Here’s the thing about social media and the interminable presidential election cycles — by the time voting happens 15 months from now, we’ll be talking about digital strategies that aren’t even around today.
President Obama wasted no time last week in embracing a new social media tack when he became “the first president to live Tweet.” His first-of-its-kind Townhall @ The White House captured the attention of Americans nationwide with the president receiving over 169,000 tweeted questions and comments from all corners of the country, including our Long Island PR firm. Issues ranged from housing to jobs and from the debt crisis to energy and defense spending.
While this electronic version of the town hall meeting might not have been truly substantive – and you wonder whether Tweeting by candidates is ripe for a few jump the shark moments – many felt it was an exciting step in bringing Americans closer to their leader through technology.

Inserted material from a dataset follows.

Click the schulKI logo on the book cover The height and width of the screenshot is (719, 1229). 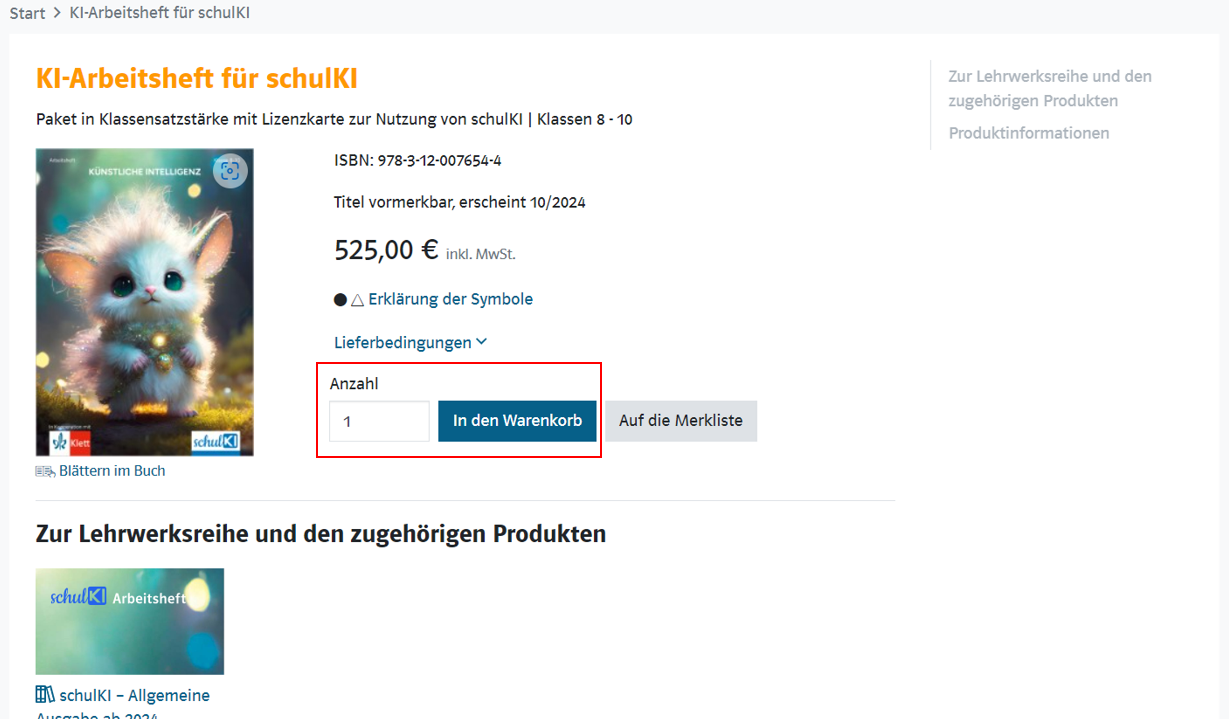tap(215, 441)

In the coming months, you can bet other candidates will gear up with social media. Mitt Romney and Tim Pawlenty recently jumped onto the YouTube and Twitter fray, announcing their presidential exploratory committees. Sarah Palin already has half a million Twitter followers. And President Obama’s political machine, which raised a record number of individual donations during the ’08 campaign largely through its Internet savvy, seems poised to tap into the huge potential of a social media world that has exploded since then.

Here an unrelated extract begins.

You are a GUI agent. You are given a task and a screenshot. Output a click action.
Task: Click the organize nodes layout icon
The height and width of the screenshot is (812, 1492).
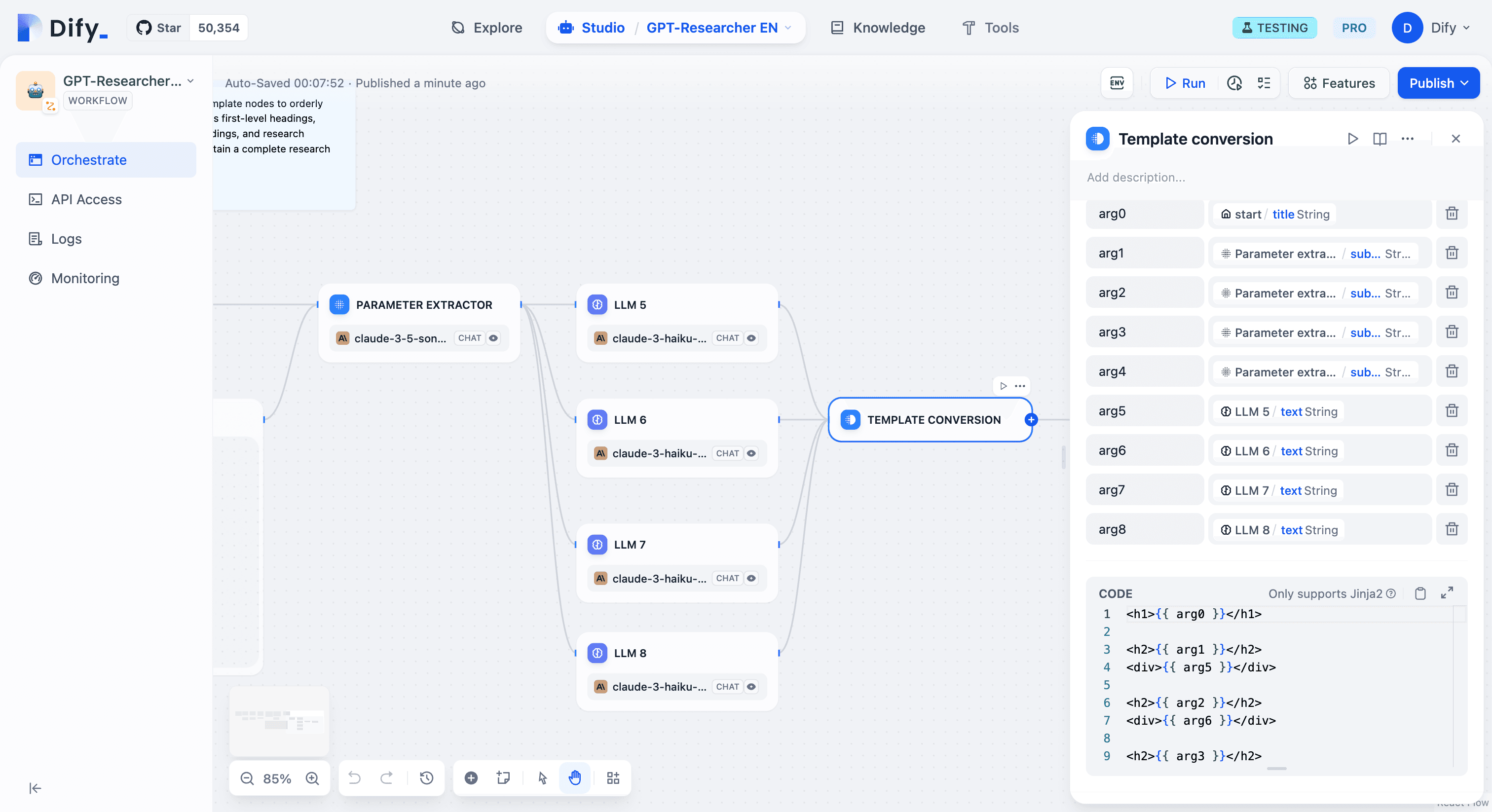pos(613,778)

With social media changing at warp speed, some strategists predict that the greatest digital innovations for 2012 may not even have surfaced yet – even as campaigns work to develop “apps” for smart phones and figure out how to effectively micro-target ads for Facebook. Notes Matt Ortega, a former online organizer for the Democratic National Committee, “As with anything, there’s going to be a shiny new cell phone every six months. You’re going to see both new tools and more sophistication in existing tools.”